(Pixel coordinate grounding data)
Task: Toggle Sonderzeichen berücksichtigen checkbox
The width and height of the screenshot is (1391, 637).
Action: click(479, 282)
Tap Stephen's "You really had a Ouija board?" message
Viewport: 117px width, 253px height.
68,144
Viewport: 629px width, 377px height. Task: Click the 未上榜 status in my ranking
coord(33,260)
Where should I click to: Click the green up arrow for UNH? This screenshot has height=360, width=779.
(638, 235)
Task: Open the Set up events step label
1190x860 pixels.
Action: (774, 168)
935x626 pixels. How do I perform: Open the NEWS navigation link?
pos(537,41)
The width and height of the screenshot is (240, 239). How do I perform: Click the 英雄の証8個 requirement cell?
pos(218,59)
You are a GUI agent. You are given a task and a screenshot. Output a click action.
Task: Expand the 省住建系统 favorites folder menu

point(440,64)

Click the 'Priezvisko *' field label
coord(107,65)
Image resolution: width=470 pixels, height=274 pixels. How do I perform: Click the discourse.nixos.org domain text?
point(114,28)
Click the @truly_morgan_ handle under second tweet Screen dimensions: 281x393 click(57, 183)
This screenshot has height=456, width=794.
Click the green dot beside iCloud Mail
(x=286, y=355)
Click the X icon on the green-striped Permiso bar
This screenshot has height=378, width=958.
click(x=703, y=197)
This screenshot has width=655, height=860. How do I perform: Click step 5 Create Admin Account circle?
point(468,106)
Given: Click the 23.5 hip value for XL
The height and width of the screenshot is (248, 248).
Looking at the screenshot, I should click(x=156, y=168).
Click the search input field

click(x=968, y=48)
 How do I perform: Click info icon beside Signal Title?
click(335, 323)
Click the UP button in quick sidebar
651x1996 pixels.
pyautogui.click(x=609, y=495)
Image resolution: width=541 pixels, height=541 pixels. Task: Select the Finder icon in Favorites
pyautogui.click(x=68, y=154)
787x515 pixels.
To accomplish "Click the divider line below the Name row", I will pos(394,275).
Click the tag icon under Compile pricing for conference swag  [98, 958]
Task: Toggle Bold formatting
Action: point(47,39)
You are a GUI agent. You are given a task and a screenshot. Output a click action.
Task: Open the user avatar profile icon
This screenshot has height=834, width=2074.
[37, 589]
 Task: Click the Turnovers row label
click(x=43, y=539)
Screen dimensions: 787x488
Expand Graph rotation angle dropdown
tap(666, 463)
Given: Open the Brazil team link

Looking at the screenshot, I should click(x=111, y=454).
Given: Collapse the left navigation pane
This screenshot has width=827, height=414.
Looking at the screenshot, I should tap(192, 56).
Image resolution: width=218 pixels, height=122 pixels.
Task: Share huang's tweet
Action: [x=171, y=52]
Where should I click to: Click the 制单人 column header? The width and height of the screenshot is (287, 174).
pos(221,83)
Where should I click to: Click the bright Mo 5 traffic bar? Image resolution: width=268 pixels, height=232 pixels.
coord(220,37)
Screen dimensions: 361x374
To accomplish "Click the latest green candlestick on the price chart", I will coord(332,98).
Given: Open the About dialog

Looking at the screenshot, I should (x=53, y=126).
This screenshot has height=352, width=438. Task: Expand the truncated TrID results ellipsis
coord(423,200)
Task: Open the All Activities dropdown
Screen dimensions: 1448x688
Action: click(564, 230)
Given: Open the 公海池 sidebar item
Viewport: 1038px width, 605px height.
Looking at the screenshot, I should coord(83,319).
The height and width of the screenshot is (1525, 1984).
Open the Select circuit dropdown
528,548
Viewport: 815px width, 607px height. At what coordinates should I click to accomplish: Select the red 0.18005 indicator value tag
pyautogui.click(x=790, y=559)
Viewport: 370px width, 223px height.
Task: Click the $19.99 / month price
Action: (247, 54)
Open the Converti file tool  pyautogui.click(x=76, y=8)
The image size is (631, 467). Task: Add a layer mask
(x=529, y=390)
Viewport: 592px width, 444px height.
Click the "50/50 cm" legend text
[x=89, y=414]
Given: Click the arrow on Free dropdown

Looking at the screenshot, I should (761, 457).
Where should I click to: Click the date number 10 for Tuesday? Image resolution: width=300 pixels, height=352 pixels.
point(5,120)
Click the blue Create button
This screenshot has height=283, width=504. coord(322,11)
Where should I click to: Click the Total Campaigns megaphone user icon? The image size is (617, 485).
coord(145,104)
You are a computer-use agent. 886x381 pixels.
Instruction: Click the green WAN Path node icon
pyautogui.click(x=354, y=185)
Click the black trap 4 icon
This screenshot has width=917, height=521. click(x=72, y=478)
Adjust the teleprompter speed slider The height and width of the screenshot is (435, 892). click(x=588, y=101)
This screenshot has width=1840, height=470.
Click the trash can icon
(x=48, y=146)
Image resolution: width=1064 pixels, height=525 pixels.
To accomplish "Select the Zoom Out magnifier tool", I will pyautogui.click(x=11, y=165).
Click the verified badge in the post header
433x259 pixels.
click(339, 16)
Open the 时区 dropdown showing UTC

Problem description: Give every record again, exactly as it reads.

The answer:
Task: Toggle Sonderzeichen berücksichtigen checkbox
The width and height of the screenshot is (1391, 637).
Action: click(479, 282)
Tap Stephen's "You really had a Ouija board?" message
Viewport: 117px width, 253px height.
68,144
Viewport: 629px width, 377px height. Task: Click the 未上榜 status in my ranking
coord(33,260)
Where should I click to: Click the green up arrow for UNH? This screenshot has height=360, width=779.
(638, 235)
Task: Open the Set up events step label
1190x860 pixels.
Action: (774, 168)
935x626 pixels. How do I perform: Open the NEWS navigation link?
pos(537,41)
The width and height of the screenshot is (240, 239). How do I perform: Click the 英雄の証8個 requirement cell?
pos(218,59)
You are a GUI agent. You are given a task and a screenshot. Output a click action.
Task: Expand the 省住建系统 favorites folder menu

point(440,64)

Click the 'Priezvisko *' field label
coord(107,65)
Image resolution: width=470 pixels, height=274 pixels. How do I perform: Click the discourse.nixos.org domain text?
point(114,28)
Click the @truly_morgan_ handle under second tweet Screen dimensions: 281x393 click(57, 183)
This screenshot has height=456, width=794.
Click the green dot beside iCloud Mail
(x=286, y=355)
Click the X icon on the green-striped Permiso bar
This screenshot has height=378, width=958.
click(x=703, y=197)
This screenshot has width=655, height=860. How do I perform: Click step 5 Create Admin Account circle?
point(468,106)
Given: Click the 23.5 hip value for XL
The height and width of the screenshot is (248, 248).
Looking at the screenshot, I should click(x=156, y=168).
Click the search input field

click(x=968, y=48)
 How do I perform: Click info icon beside Signal Title?
click(335, 323)
Click the UP button in quick sidebar
651x1996 pixels.
pyautogui.click(x=609, y=495)
Image resolution: width=541 pixels, height=541 pixels. Task: Select the Finder icon in Favorites
pyautogui.click(x=68, y=154)
787x515 pixels.
To accomplish "Click the divider line below the Name row", I will pos(394,275).
Click the tag icon under Compile pricing for conference swag  [98, 958]
Task: Toggle Bold formatting
Action: point(47,39)
You are a GUI agent. You are given a task and a screenshot. Output a click action.
Task: Open the user avatar profile icon
This screenshot has height=834, width=2074.
[37, 589]
 Task: Click the Turnovers row label
click(x=43, y=539)
Screen dimensions: 787x488
Expand Graph rotation angle dropdown
tap(666, 463)
Given: Open the Brazil team link

Looking at the screenshot, I should click(x=111, y=454).
Given: Collapse the left navigation pane
This screenshot has width=827, height=414.
Looking at the screenshot, I should tap(192, 56).
Image resolution: width=218 pixels, height=122 pixels.
Task: Share huang's tweet
Action: [x=171, y=52]
Where should I click to: Click the 制单人 column header? The width and height of the screenshot is (287, 174).
pos(221,83)
Where should I click to: Click the bright Mo 5 traffic bar? Image resolution: width=268 pixels, height=232 pixels.
coord(220,37)
Screen dimensions: 361x374
To accomplish "Click the latest green candlestick on the price chart", I will coord(332,98).
Given: Open the About dialog

Looking at the screenshot, I should (x=53, y=126).
This screenshot has height=352, width=438. Task: Expand the truncated TrID results ellipsis
coord(423,200)
Task: Open the All Activities dropdown
Screen dimensions: 1448x688
Action: click(564, 230)
Given: Open the 公海池 sidebar item
Viewport: 1038px width, 605px height.
Looking at the screenshot, I should coord(83,319).
The height and width of the screenshot is (1525, 1984).
Open the Select circuit dropdown
528,548
Viewport: 815px width, 607px height. At what coordinates should I click to accomplish: Select the red 0.18005 indicator value tag
pyautogui.click(x=790, y=559)
Viewport: 370px width, 223px height.
Task: Click the $19.99 / month price
Action: (247, 54)
Open the Converti file tool  pyautogui.click(x=76, y=8)
The image size is (631, 467). Task: Add a layer mask
(x=529, y=390)
Viewport: 592px width, 444px height.
Click the "50/50 cm" legend text
[x=89, y=414]
Given: Click the arrow on Free dropdown

Looking at the screenshot, I should (761, 457).
Where should I click to: Click the date number 10 for Tuesday? Image resolution: width=300 pixels, height=352 pixels.
point(5,120)
Click the blue Create button
This screenshot has height=283, width=504. coord(322,11)
Where should I click to: Click the Total Campaigns megaphone user icon? The image size is (617, 485).
coord(145,104)
You are a computer-use agent. 886x381 pixels.
Instruction: Click the green WAN Path node icon
pyautogui.click(x=354, y=185)
Click the black trap 4 icon
This screenshot has width=917, height=521. click(x=72, y=478)
Adjust the teleprompter speed slider The height and width of the screenshot is (435, 892). click(x=588, y=101)
This screenshot has width=1840, height=470.
Click the trash can icon
(x=48, y=146)
Image resolution: width=1064 pixels, height=525 pixels.
To accomplish "Select the Zoom Out magnifier tool", I will pyautogui.click(x=11, y=165).
Click the verified badge in the post header
433x259 pixels.
click(339, 16)
Open the 时区 dropdown showing UTC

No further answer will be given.